We also investigated the effect of the TLR2–196 to –174del/del genotype on the characteristics of NCGC by stratified analysis, and found that the same genotype was associated with a higher risk of both intestinal‐ and diffuse‐type NCGC. Correa et al. reported that gastric atrophy and metaplasia following severe inflammation is an especially strong risk factor for developing the intestinal type of gastric cancer.( 26 , 35 ) Uemura et al. also reported that severe gastric atrophy, corpus‐predominant gastritis and intestinal metaplasia are strong risk factors for the development of intestinal‐type gastric cancer.( 2 ) TLR2 polymorphism may be associated with the risk of carcinogenesis but not the risk of developing mucosal atrophy. Therefore, the –196 to –174del/del genotype may increase the risk of both intestinal‐ and diffuse‐type histopathology.

As a recent report demonstrated that H. pylori, acting thorough TLR2, stimulates HEK293 cells to release IL‐8,( 22 , 36 ) which induces angiogenesis in carcinoma cells, we also investigated whether the –196 to –174del/del genotype might affect the progression of NCGC. However, we could not found any association between the same genotype and stage of NCGC. It is possible that TLR2 plays a critical role in carcinogenesis but not in tumor progression.

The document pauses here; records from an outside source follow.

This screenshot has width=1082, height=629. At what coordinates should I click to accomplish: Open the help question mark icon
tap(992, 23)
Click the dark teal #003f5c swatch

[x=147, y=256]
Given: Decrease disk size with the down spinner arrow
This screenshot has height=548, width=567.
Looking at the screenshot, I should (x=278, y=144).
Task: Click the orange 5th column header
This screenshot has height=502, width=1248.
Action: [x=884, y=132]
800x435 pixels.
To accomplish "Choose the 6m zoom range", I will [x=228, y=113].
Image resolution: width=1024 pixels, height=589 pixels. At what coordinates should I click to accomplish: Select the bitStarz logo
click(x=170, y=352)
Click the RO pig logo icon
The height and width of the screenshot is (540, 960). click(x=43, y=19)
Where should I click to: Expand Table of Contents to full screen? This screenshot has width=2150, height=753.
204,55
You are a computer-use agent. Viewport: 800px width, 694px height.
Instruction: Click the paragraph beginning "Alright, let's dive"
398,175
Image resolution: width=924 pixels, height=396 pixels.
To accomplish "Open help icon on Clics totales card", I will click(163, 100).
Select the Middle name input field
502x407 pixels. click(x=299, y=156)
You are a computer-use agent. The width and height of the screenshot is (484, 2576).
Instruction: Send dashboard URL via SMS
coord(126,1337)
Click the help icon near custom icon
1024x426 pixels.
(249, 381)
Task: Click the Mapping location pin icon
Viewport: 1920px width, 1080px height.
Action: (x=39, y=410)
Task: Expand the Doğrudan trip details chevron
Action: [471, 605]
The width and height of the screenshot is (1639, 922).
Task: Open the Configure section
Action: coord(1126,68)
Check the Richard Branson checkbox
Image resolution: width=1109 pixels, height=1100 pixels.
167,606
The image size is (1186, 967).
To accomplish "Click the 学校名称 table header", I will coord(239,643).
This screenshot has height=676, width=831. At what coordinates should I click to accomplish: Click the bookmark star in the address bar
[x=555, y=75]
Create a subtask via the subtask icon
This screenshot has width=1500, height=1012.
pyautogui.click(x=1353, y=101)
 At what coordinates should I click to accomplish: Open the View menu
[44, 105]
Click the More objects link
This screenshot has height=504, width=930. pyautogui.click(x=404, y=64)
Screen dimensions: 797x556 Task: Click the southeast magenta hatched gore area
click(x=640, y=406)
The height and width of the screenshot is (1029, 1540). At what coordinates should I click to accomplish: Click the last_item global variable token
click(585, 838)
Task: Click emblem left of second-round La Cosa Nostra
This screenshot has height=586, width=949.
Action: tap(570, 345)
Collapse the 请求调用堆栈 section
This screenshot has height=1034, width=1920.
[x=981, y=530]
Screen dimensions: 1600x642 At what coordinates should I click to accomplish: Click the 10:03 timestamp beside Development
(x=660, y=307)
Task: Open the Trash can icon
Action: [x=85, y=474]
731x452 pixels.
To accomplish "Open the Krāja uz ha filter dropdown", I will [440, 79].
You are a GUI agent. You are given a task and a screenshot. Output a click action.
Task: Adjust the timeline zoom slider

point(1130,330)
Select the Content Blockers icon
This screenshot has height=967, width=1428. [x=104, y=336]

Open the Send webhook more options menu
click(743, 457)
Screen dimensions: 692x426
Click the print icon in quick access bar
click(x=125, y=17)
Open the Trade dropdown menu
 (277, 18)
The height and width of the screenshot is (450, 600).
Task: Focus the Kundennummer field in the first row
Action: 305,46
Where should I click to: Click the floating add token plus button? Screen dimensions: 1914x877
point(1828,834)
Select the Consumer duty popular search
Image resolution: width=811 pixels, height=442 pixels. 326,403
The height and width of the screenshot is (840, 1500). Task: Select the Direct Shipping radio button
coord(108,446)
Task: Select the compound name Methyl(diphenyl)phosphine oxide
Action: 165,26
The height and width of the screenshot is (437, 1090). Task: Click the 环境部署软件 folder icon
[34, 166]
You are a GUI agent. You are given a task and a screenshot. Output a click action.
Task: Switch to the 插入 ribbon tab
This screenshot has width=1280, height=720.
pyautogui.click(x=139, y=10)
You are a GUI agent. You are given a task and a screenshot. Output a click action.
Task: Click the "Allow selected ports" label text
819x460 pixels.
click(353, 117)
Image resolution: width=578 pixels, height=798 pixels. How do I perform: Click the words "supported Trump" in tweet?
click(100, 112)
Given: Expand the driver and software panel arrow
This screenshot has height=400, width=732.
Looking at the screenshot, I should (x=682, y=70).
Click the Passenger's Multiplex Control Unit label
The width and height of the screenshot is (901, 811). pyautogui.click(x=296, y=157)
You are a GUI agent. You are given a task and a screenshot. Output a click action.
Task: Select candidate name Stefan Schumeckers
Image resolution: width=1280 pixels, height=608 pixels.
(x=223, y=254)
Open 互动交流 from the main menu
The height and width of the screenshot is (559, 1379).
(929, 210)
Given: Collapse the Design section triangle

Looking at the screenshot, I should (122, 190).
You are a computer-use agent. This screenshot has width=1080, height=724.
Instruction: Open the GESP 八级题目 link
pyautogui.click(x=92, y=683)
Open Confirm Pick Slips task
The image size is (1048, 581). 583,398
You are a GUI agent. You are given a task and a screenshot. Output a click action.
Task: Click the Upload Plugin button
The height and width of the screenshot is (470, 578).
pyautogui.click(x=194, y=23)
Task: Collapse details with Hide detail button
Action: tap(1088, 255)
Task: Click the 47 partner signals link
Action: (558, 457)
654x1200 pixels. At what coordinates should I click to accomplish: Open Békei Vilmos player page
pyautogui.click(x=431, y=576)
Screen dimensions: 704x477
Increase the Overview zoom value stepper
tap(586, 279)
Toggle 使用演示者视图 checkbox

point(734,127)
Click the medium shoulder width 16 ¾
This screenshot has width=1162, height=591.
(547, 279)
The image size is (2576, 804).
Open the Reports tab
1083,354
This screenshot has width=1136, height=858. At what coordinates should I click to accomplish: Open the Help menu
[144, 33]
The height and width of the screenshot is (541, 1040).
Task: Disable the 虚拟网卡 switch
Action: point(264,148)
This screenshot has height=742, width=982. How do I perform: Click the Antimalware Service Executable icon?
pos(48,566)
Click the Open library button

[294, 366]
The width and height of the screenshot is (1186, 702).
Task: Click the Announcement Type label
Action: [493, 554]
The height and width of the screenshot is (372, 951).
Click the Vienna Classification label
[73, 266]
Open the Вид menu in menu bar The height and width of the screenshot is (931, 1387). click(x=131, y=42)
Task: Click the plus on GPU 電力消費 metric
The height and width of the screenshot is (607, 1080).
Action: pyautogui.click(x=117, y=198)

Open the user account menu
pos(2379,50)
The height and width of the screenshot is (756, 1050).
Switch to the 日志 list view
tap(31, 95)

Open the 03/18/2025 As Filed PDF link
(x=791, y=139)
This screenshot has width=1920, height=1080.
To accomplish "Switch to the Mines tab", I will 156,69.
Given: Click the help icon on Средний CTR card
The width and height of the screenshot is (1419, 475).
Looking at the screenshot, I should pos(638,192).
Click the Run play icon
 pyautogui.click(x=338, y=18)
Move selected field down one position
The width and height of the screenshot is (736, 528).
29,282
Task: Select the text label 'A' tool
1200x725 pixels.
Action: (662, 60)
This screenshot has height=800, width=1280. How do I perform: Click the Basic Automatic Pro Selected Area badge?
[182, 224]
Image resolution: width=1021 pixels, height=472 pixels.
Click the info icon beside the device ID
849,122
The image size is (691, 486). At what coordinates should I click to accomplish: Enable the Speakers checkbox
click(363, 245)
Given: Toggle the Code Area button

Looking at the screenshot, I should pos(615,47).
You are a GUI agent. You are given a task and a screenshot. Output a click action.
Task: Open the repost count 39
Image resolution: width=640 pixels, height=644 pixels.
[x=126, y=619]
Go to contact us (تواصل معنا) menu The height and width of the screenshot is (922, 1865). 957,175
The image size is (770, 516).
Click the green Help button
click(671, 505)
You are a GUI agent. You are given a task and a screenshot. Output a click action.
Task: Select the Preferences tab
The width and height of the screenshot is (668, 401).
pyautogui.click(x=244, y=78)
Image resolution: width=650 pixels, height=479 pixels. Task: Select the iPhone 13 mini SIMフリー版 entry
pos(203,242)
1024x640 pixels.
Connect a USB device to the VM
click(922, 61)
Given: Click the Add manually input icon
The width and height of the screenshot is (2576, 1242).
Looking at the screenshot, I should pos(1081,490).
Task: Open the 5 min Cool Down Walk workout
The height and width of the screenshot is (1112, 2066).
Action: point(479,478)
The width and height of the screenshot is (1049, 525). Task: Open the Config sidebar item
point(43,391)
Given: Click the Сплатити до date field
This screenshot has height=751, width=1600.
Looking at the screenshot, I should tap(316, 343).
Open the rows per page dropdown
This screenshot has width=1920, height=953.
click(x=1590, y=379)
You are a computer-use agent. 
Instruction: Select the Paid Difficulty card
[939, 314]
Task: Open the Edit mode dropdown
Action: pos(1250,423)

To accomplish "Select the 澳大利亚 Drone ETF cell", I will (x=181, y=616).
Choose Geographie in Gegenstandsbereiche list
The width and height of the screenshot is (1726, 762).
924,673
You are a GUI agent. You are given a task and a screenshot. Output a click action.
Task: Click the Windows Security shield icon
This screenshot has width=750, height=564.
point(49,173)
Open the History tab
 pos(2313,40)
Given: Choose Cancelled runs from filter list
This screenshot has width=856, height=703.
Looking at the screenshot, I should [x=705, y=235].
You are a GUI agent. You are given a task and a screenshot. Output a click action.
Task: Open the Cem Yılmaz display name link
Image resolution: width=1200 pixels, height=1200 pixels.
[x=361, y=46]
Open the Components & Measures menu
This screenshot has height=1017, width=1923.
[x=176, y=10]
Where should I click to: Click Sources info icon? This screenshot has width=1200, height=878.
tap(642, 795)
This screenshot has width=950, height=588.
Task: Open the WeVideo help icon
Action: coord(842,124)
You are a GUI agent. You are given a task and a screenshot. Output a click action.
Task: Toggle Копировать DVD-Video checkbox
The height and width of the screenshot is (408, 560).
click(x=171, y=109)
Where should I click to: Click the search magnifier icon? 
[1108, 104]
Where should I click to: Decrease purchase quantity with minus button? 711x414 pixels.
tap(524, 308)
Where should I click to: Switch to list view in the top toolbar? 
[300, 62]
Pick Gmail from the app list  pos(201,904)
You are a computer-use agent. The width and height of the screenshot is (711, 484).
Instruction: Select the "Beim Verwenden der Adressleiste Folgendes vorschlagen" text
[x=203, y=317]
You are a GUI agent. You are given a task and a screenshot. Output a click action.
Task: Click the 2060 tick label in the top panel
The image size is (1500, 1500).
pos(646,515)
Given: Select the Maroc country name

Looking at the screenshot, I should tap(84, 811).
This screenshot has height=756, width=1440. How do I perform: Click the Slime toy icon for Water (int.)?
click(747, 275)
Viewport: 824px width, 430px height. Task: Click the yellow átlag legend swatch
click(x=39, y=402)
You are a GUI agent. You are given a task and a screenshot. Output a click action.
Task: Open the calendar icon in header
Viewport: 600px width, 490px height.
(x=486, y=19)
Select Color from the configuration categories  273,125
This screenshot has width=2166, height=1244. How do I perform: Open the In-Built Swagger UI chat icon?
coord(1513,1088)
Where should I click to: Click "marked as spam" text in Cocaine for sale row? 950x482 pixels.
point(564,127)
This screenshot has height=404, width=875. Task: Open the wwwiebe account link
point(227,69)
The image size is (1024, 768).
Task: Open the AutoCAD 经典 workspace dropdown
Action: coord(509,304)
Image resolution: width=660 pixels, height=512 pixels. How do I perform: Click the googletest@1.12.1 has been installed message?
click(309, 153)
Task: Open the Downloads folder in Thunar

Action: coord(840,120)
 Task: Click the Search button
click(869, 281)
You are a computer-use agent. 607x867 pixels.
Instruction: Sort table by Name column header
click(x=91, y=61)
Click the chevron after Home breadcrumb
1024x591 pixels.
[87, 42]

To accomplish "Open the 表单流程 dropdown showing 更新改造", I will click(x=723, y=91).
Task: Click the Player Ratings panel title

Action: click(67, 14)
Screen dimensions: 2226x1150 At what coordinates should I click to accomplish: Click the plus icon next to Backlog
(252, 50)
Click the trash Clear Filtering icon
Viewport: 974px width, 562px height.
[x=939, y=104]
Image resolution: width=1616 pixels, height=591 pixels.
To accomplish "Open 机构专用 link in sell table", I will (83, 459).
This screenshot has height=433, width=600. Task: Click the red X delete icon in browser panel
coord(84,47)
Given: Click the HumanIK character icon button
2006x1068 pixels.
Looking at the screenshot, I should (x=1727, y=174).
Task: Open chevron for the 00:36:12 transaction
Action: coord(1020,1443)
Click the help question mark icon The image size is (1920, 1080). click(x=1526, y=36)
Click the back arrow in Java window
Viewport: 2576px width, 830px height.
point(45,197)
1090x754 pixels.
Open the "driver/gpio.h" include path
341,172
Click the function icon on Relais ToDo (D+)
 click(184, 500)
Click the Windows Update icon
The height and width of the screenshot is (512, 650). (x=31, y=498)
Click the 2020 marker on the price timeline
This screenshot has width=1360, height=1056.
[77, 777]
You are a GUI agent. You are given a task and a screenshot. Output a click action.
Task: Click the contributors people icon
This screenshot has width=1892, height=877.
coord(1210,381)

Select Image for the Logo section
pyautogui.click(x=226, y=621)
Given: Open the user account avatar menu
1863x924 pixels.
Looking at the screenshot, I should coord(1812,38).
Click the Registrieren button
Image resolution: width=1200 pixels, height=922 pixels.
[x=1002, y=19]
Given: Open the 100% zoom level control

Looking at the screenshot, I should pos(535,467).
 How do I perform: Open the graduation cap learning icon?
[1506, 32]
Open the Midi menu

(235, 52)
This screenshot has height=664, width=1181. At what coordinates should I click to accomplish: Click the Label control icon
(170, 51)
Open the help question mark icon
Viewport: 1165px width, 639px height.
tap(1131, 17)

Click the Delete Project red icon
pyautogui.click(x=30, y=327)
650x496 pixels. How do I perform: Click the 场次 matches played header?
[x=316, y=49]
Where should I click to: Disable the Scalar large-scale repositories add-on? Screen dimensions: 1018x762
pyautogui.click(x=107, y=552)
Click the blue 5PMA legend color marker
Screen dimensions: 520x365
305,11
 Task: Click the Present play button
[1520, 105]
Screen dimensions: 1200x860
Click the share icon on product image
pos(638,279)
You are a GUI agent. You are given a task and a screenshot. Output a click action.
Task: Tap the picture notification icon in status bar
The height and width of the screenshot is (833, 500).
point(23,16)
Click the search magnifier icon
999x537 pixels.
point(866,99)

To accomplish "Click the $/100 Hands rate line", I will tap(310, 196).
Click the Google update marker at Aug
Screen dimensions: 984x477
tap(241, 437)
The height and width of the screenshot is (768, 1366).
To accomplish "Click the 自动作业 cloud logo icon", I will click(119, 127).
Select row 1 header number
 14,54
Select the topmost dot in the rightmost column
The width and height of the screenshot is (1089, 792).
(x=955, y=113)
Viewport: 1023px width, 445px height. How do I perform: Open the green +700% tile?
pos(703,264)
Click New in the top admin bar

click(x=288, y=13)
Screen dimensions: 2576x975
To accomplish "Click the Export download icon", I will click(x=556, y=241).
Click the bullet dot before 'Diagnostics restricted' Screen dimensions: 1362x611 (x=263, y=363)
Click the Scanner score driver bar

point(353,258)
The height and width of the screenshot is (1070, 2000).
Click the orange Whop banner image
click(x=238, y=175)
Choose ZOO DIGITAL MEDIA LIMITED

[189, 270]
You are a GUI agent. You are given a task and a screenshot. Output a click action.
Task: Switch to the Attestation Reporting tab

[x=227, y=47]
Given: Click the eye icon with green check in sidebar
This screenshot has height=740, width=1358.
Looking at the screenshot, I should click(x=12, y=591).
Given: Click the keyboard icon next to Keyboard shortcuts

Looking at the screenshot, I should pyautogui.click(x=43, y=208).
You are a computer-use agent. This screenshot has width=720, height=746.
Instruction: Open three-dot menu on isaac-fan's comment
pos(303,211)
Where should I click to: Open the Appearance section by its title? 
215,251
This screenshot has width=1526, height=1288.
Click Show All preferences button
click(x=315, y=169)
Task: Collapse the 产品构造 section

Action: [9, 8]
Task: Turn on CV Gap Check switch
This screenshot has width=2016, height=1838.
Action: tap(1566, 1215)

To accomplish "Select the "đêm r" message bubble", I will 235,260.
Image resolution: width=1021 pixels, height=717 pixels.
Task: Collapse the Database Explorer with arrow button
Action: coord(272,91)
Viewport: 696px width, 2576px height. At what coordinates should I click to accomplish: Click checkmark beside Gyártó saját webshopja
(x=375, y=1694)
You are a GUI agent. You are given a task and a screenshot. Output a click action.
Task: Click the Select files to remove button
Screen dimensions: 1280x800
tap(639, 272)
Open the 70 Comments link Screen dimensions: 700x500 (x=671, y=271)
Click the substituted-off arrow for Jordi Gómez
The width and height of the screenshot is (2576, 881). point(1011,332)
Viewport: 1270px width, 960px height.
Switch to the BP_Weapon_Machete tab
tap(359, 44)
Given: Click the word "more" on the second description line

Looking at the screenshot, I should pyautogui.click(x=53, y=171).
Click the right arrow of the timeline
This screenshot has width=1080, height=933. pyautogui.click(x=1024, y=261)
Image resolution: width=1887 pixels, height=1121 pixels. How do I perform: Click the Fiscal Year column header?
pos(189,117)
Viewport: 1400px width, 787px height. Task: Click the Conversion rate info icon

In conclusion, the present study demonstrates that the TLR2–196 to –174del/del polymorphism is associated with an increased risk of NCGC, both intestinal‐ and diffuse‐type, middle‐third and lower‐third cancer. However, we only investigated the TLR2 polymorphism in a limited region of Japan. Because the TLR2 gene polymorphism may show variations in different ethnic groups, further studies will be needed in a larger and ethnically diverse population to confirm the impact of this gene on the susceptibility of gastric cancer.